Personal information
- Born: 17 March 1900 San Bernardo, Chile
- Died: 9 February 1969 (aged 68) Santiago, Chile
- Height: 171 cm (5 ft 7 in)
- Weight: 61 kg (134 lb)

Sport
- Sport: Athletics
- Event: 5000 m – marathon

Achievements and titles
- Personal bests: 5000 m – 15:12.4 (1926) 10,000 m – 31:54.0 (1926) Marathon – 2:33:23 (1928)

Medal record
Representing Chile
| Silver medal – second place | 1928 Amsterdam | Marathon |

= Manuel Plaza =

Chilean long-distance runner

Manuel Jesús Plaza Reyes (17 March 1900 – 9 February 1969) was a Chilean athlete who won the country's first Olympic medal. He earned a silver medal in the marathon at the 1928 Amsterdam Olympic Games, finishing with a time of 2 hours, 33 minutes, and 23 seconds, just 26 seconds behind French runner Boughéra El Ouafi. In the 1924 Paris Olympics, Plaza placed sixth.

== Early life and education ==
Plaza was born in Lampa, Chile, to Camilo Plaza and María Reyes. His family later moved to Santiago, where he attended elementary school at Desiderio Araneda on San Alfonso Street. After learning basic reading, writing, and math, he worked as a newsboy, which he credited with helping him develop his athletic abilities while pursuing his sporting career.

== Athletic career ==
Plaza was inspired by runners such as Martiniano Becerra, Benjamín Flores, and Juan Jorquera, which led him to pursue athletics. He began training alone in the ellipse of Parque Cousiño, now Parque O'Higgins, and joined training sessions with established athlete Alfonso Sánchez, who encouraged him to compete.

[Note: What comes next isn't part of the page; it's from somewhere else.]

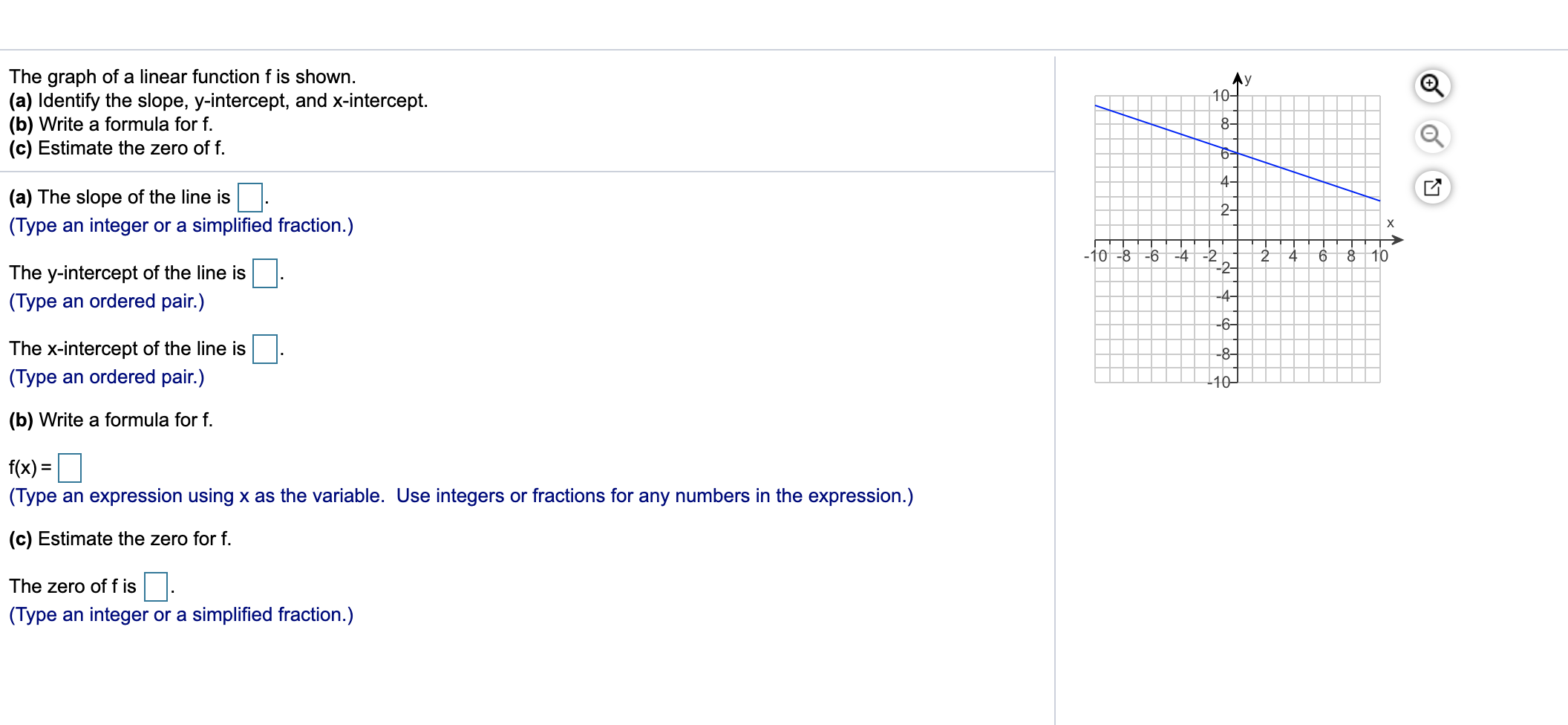Click the zoom in magnifier icon
The image size is (1568, 725).
(x=1432, y=84)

His first race, at age 16, was a lap around Parque Cousiño, which he won. As a federated athlete, Plaza was a member of the Centenario Athletic Club, Pietro Dorando, and joined Green Cross in 1922.

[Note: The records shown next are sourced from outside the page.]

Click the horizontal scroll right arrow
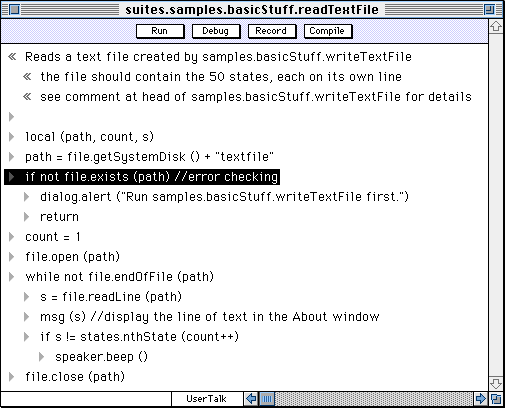This screenshot has height=408, width=505. pos(481,398)
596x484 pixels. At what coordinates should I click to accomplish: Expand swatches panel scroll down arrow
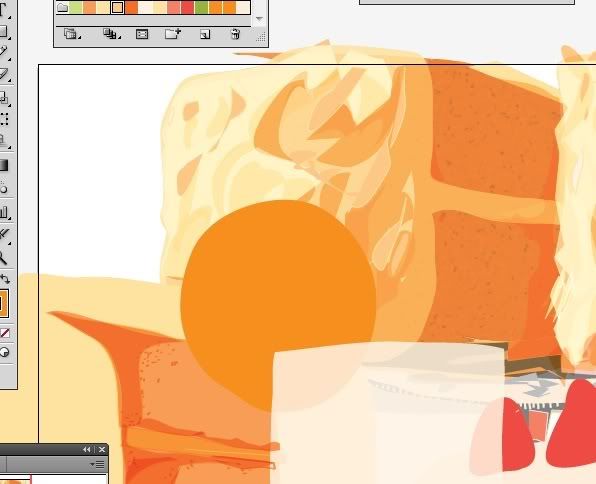coord(260,18)
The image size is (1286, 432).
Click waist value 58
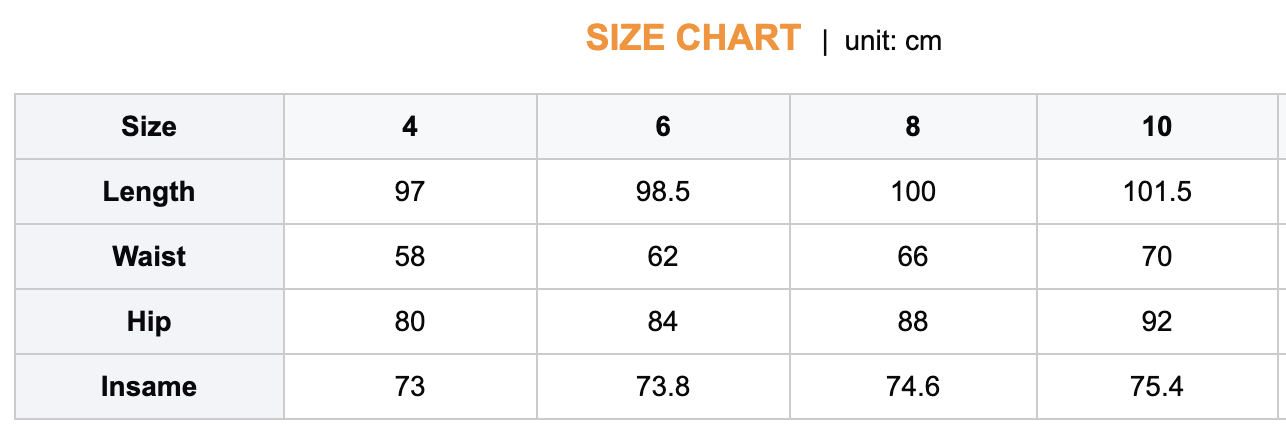click(410, 257)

During the 1920s, Plaza excelled in long-distance events in South America. Besides his silver medal in the 1928 Amsterdam Olympics, he placed sixth in the marathon at the 1924 Paris Olympics. At the 1923 South American Championship, he finished third in the 5,000 meters and second in the 10,000 meters. He went on to win four gold medals in each of the next three editions of the championships (1924, 1926, and 1927) in the 5,000 meters, 10,000 meters, cross-country, and 3,000 meters team events. Plaza also won the cross-country and 32 km races in 1933.

He was Chile's flag bearer at the opening ceremonies of the 1924 Paris and 1928 Amsterdam Olympic Games.

A myth circulated that Plaza finished second in the Amsterdam marathon after getting lost shortly before reaching the finish line, a version he himself promoted.